Hans yelled back, “Just stopping by. Need anything?”

Shaking his head, the tusk replied, “We should have the roof on before the first new family arrives. The next barn shouldn’t take too long either.”

Leaving Galad to return to his work, Hans looked inside the incomplete barn. Again, he was reminded that “barn” was mostly Tribe slang. Inside, yet another crew of Gomi citizens laid down a subfloor and slopped mortar between stones to build chimneys, two on each wall with one in the middle of the structure. He noticed the interior walls were packed with mud and straw, the more complete side of the structure covering that insulation with another layer of wood.

The Tribe understood how harsh winter could be, and they didn’t cut corners on keeping their people warm.

Before he returned to Gomi, Hans collected a few more quests for his job board. Many of the people he spoke to, particularly the elderly, thanked Hans for encouraging the town’s children to help their neighbors. The only grumbling he heard came from parents, but that was mostly in jest as they complained about their kids doing more guild chores than home chores.
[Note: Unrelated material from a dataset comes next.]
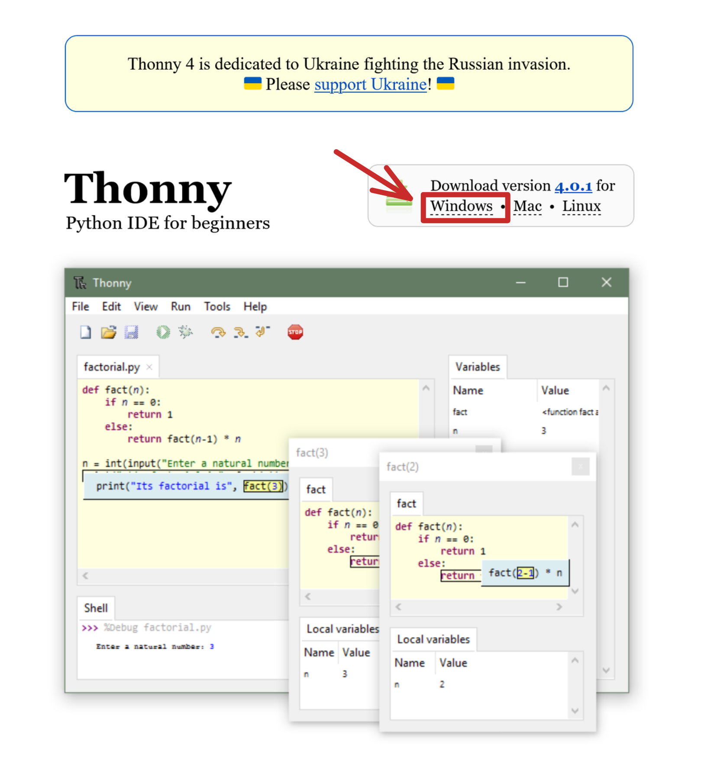Viewport: 714px width, 780px height.
Task: Click the editor scrollbar up arrow
Action: coord(426,388)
On his way out of town, a young tusk adult pulled up alongside Hans in a wagon. Four kegs sat behind the tusk, roped into place.

“Galad says to give you a ride back to town.”

“You sure?”

“Yep. I’ve got a delivery to make.”

“Where to?” Hans asked as he climbed up to join the driver on the front bench.
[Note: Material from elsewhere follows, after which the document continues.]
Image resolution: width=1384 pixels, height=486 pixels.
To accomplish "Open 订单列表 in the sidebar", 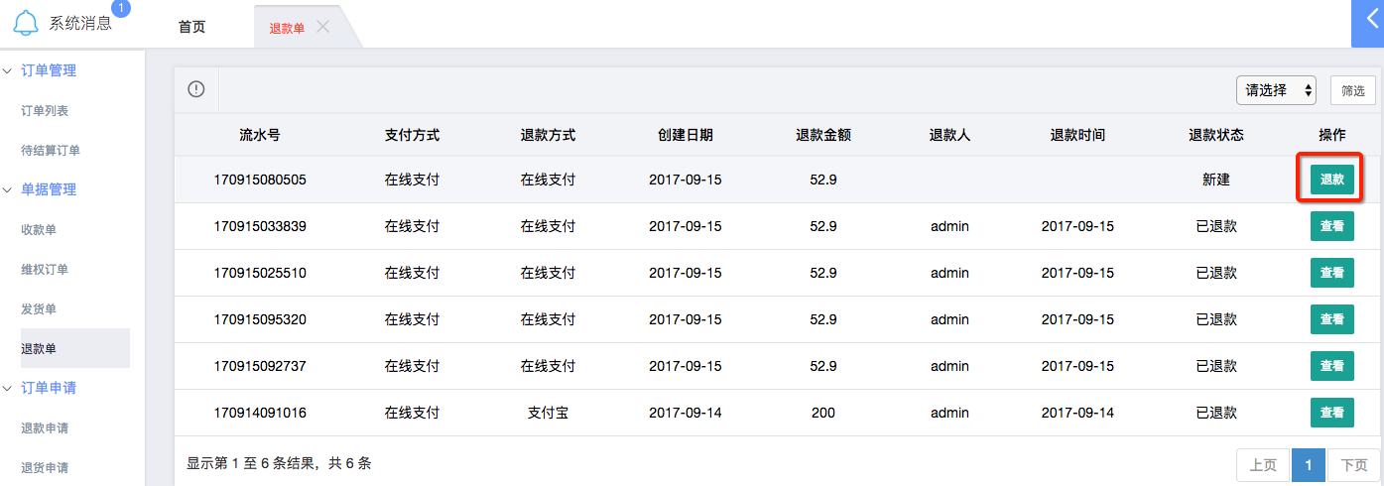I will [x=45, y=111].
“This is your beer. Courtesy of the Tribe.”

Hans looked back at the kegs again. “This better not be a joke.”

The tusk laughed and clicked his tongue to get the donkeys moving again. As he had promised, he left the kegs with Hans, helping the puny human wrestle them inside the guild hall and into the back storage room.
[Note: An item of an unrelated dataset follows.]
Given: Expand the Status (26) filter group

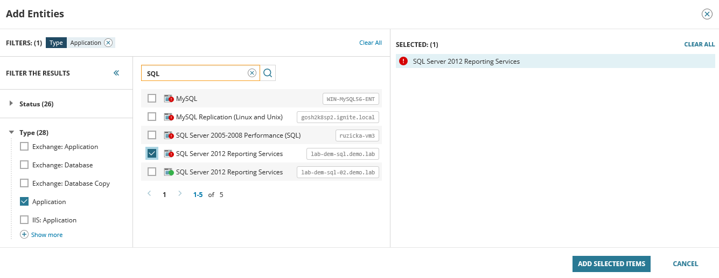Looking at the screenshot, I should (11, 104).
Before he left, he asked, “Need anything else, Mr. Hans?”

“Hmm… I should probably hide these from Becky.”

“Yes, yes you should.”

Quest Complete: Don’t forget the beer!

***

Open Quests (Ordered from Old to New):

Progress from Gold-ranked to Diamond-ranked.

Mend the rift with Devon.

Complete the manuscript for "The Next Generation: A Teaching Methodology for Training Adventurers."

Identify the unknown purple flower from Olza.

Brainstorm ideas for safe approaches to training on uneven terrain.

Design a winter curriculum.

Create a plan for what to do if you are removed from the Gomi chapter.

Collect Becky’s report on the flower stakeout.